- **Teks Bacaan**
• • • •
Asosiasi Produsen Oleochemical Indonesia (APOLIN) memproyeksikan konsumsi domestik oleokimia meningkat 10%-12%. Dipengaruhi kebutuhan permintaan terhadap produk sanitasi dan farmasi.
Ketua Umum APOLIN, Rapolo Hutabarat, menjelaskan permintaan oleokimia di dalam negeri akan meningkat antara 165 ribu-168 ribu ton setiap bulan sepanjang tahun ini. Pertumbuhan domestik rerata 10%-12% sehingga dalam setahun dapat mencapai 1,98 juta-2 juta ton.
Pada 2020, kapasitas produksi oleokimia telah mencapai 11,3 juta ton dari 21 perusahaan yang tergabung dalam APOLIN. Rapolo mengatakan indutri kelapa sawit dari hulu sampai hilir sangat strategis baik dari investasi, kesempatan kerja, dan devisa ekspor. Pada tahun lalu, Indonesia telah menikmati surplus neraca perdagangan sebesar US$ 21,7 miliar.
“Ekspor non migas memberikan kontribusi besar bagi perdagangan Indonesia yang didominasi kelapa sawit. Pada 2020, nilai ekspor sawit mencapai 22,97 miliar atau setara Rp 330,97 triliun. Kontribusi ekspor sawit terhadap APBN mencapai 13,08%,” ujar saat membuka Dialog Webinar bertemakan “Fitonutrient Sawit Untuk Kesehatan dan Personal Care” yang diselenggarakan APOLIN dan Majalah Sawit Indonesia, pada akhir Maret 2021. Kegiatan ini mendapatkan dukungan penuh dari Badan Pengelola Dana Perkebunan Kelapa Sawit (BPDPKS).
Untuk oleokimia, pandemi membawa dampak terhadap volume dan nilai ekspor. Pada 2019, volume ekspor 3,18 juta ton dengan nilai sebesar US$ 2,03 miliar. Namun di tahun 2020, menurut Rapolo sebagai dampak dari pandemi meningkatkan kebutuhan produk oleokimia dari industri farmasi dan kesehatan. Ekspor dapat mencapai 3,87 juta ton dengan nilai US$ 2,57 miliar.
• • • •
- **Data Sumber**

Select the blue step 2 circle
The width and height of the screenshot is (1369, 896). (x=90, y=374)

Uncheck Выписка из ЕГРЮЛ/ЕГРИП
• • • •
- **Deskripsi Tugas**
Silakan lanjutkan teks tentang industri oleokimia Indonesia, dimulai tepat setelah kalimat terakhirnya.

- **Jawaban Tertulis**
“Tahun 2021, kami perkirakan volume ekspor oleokimia nasional dapat mencapai 4,4 juta sampai 4,7 juta ton dari 15 HS Code. Semoga bisa tercapai,” ujarnya.
Dengan pertimbangan di masa pandemi covid-19 ini bahwa nutrisi yang cukup dan seimbang, pola hidup bersih dan perawatan tubuh menjadi salah satu kunci untuk menjaga kesehatan.”Disinilah produk oleokimia punya peluang mengisi kebutuhan tersebut,” jelasnya.
Ia mengatakan bahwa kandungan fitonutrien berupa vitamin A dan E di dalam minyak sawit menyimpan potensi besar. Dari data yang dikumpulkan asosiasinya, potensi ekonomi betakaroten minyak sawit sebesar US$ 4,7 miliar per tahun dan tokoferol punya nilai tambah US$ 2,7 miliar per tahun.
“Industri sawit ini dapat menjadi tambang ekonomi Indonesia di masa depan. Apa bila, industri dengan dukungan pemerintah mengoptimalkan nutrisi sawit. Fitonutrien sawit sangat dibutuhkan bagi pola hidup seimbang. Demikian pula, industri farmasi dan kecantikan bagi perekonomian bangsa,” ujar Rapolo.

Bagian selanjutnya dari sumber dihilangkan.